Tue Dec 21 18:43:33 UTC 2010
Les Mikesell <lesmikesell at gmail.com>

On 12/21/2010 11:30 AM, Roland RoLaNd wrote:
>
> Hello,
>
> I have a log file with the following input:
> X , ID , Date, Time, Y
> 01,01368,2010-12-02,09:07:00,Pass
> 01,01368,2010-12-02,10:54:00,Pass
> 01,01368,2010-12-02,13:07:04,Pass
> 01,01368,2010-12-02,18:54:01,Pass
> 01,01368,2010-12-03,09:02:00,Pass
> 01,01368,2010-12-03,13:53:00,Pass
> 01,01368,2010-12-03,16:07:00,Pass
>
> My goal is to get the number of times ID has a TIME that's after 09:00:00 each DATE.
> That would give me two output. one is the number of days ID has been late, and secondly, the day and time this ID has been late .
>
> I've started as such:
>
> sort -t ','  -k 3,3 -k 4,4  file.log  # this will sort the file according to the DATE field as well as the Time fileld.
> I'm stuck for the last 30 min to find a way to get the first line of each day (logically it'll be the earliest as i've sorted by date/time previously) once i know how to do this, i'll be able to compare time and proceed..
>
> Can any one help ?
> i looked into sort - u and uniq -f3 though i didnt get far with it..

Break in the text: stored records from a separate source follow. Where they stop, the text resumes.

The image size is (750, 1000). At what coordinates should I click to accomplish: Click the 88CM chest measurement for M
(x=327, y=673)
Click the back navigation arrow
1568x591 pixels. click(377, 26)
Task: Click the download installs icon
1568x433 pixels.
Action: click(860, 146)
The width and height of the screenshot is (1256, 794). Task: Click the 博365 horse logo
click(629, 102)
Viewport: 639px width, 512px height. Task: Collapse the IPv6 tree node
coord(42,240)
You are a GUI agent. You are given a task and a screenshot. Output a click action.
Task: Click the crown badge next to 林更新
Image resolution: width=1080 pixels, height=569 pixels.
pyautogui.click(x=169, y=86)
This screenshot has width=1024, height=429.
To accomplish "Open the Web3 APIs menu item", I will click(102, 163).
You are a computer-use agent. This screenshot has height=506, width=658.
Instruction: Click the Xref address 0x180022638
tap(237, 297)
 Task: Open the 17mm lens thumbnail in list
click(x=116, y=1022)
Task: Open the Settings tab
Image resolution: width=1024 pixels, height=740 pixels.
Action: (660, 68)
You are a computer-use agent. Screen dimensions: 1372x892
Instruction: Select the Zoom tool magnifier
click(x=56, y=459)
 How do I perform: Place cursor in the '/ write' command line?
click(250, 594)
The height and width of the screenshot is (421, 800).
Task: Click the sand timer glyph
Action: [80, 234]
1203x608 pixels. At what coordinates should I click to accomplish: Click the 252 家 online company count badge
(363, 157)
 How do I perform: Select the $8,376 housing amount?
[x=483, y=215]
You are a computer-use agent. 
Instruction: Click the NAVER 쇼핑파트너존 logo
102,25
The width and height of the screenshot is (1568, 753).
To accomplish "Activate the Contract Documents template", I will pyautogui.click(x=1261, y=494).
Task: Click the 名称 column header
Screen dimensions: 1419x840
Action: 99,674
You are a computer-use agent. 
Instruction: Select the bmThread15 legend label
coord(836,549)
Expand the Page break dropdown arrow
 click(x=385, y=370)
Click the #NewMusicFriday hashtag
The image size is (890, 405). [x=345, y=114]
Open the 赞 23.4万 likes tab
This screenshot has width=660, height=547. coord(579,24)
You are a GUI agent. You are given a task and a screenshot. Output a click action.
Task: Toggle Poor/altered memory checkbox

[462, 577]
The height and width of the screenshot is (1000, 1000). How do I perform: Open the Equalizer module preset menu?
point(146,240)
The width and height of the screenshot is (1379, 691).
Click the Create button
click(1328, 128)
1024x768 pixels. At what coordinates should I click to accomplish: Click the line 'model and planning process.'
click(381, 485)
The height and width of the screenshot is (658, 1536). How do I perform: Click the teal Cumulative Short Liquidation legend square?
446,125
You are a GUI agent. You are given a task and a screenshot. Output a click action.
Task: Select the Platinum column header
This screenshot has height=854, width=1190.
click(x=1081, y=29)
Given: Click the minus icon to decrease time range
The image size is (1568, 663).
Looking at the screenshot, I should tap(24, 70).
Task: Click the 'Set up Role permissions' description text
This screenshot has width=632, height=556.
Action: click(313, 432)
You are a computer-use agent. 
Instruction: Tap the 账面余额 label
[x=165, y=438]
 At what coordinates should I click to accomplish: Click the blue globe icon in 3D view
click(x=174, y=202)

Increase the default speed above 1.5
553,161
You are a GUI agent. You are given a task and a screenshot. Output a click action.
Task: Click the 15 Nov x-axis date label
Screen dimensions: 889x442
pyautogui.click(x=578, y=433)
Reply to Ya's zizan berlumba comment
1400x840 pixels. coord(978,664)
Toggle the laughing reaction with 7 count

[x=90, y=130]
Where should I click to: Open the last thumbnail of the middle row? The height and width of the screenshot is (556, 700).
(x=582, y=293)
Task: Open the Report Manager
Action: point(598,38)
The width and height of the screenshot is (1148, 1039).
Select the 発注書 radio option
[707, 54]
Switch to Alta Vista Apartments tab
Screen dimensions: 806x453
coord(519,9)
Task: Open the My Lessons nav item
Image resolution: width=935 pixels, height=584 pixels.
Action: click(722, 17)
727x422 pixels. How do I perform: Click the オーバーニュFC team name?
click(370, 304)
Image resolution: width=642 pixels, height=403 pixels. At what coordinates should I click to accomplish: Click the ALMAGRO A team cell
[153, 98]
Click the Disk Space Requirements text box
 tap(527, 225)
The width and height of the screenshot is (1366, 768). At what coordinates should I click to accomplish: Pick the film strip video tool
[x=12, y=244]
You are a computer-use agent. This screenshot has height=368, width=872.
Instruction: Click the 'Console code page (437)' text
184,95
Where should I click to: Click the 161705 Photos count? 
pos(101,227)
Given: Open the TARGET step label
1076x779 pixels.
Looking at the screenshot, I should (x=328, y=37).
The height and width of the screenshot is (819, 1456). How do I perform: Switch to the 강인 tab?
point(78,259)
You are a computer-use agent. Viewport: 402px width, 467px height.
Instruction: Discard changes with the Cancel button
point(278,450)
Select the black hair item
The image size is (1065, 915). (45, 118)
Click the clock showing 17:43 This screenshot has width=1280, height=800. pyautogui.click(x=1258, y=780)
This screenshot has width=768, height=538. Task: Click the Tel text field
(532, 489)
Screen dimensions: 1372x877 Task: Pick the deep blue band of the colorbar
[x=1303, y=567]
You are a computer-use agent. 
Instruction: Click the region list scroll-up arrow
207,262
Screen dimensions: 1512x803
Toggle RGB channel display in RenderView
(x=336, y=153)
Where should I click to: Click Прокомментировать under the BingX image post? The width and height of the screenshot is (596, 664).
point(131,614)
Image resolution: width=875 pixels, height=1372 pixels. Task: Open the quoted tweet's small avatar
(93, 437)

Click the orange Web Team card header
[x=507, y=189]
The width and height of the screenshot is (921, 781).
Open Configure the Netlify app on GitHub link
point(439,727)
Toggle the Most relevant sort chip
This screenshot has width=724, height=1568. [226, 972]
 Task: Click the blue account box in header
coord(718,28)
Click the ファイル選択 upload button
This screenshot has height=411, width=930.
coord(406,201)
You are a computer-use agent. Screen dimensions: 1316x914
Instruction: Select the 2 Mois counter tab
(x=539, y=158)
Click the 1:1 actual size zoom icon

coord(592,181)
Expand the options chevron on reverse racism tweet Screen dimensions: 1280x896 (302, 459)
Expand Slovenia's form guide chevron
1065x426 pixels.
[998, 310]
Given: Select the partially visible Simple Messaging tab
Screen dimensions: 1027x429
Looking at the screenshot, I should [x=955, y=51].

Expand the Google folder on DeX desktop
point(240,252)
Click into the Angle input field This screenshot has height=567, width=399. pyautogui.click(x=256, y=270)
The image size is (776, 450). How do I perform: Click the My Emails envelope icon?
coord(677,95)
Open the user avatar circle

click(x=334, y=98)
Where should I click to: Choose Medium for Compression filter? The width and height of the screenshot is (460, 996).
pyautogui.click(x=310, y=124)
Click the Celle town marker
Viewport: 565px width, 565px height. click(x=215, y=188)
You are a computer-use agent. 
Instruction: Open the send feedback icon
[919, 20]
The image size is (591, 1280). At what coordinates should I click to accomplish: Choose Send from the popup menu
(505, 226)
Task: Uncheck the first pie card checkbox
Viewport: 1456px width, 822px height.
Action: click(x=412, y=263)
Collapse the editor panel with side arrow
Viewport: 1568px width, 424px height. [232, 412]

Most logs are written in append mode so ascending date/time comes 
naturally.  This perl should list each instance and the count:

my %id_count;
my %id_date; #date already seen;
while (<>) {
my  ($x,$id,$date,$time) = split /,/;
   next if ($x == 'X'); #skip header
   next if ($time le  "09:00:00");
   next if ($id_date{$id} eq $date);
   $id_date{$id} = $date;
   print "$id - $date - $time\n";
   $id_count{$id}++;
}
print "----\n";
while (( my $id,$count) = each(%id_count)) {
print "$id late $count days\n";
}


-- 
   Les Mikesell
    lesmikesell at gmail.com